Nature reminds me of him, greens, leaves, trees, etc. When I see them, they make me think of Ivy. Growth and new makes me think of him too. He was the reason I started turning around and healing. I didn't realize how badly I was doing until my heart was in so much pain, I had a hard time letting him in or having any room to love him. I was just so incredibly broken. Those of you who have been with me since the twins remember that.
I feel like a bad mom to him and just so much guilt, he got the worst of me. Today I was thinking about him from the moment I woke up. Wondering what it would've been like if he'd stayed, wondering how he'd be with Katie. He was my last chance to raise a son. I love my girls and I'm not at all disappointed in Anna being a girl, but raising a boy would've been different. I wonder what I would've named him.

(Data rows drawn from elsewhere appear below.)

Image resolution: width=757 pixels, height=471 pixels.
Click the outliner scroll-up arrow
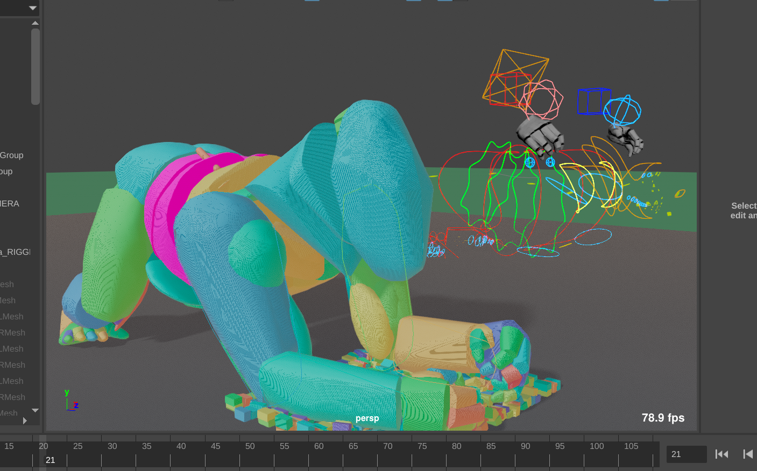[35, 23]

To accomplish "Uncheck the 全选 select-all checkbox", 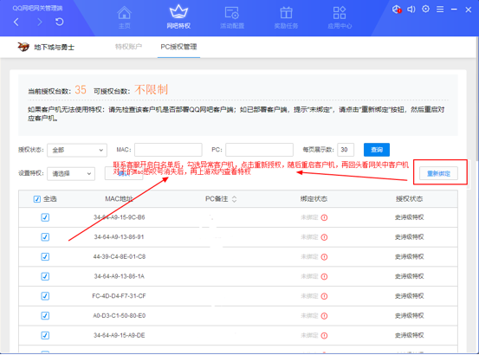I will click(x=37, y=199).
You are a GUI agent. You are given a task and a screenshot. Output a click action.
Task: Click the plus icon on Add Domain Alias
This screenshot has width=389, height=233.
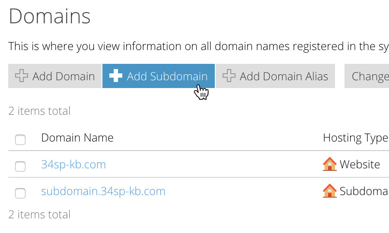[229, 76]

This morning I was coming to work and I'd even mentioned him to a few of my friends. Near the entrance of the building was a leaf, it's shaped like a heart. There are no trees near the entrance of the building. There's some behind it and on the way other side of the parking lot. We had high winds yesterday, but no other leaves were in the front, just that one, near the entrance, shaped like a heart.
I don't believe in coincidences. I believe things happen for a reason, whether I agree or understand. I believe this leaf is from Ivy. It's keep me company at work today and I'll put it with his things when I get home. My guilt feels better at the moment, he knows I love him. He's with me. I didn't lose him, I just don't have him the way I hoped or wanted. Because of him, I'll know get Anna. Because of him I can be a better mom to Kate and Anna.
I have amazing kids and I'm a lucky mom. Thank you Ivy! I love and miss you so much.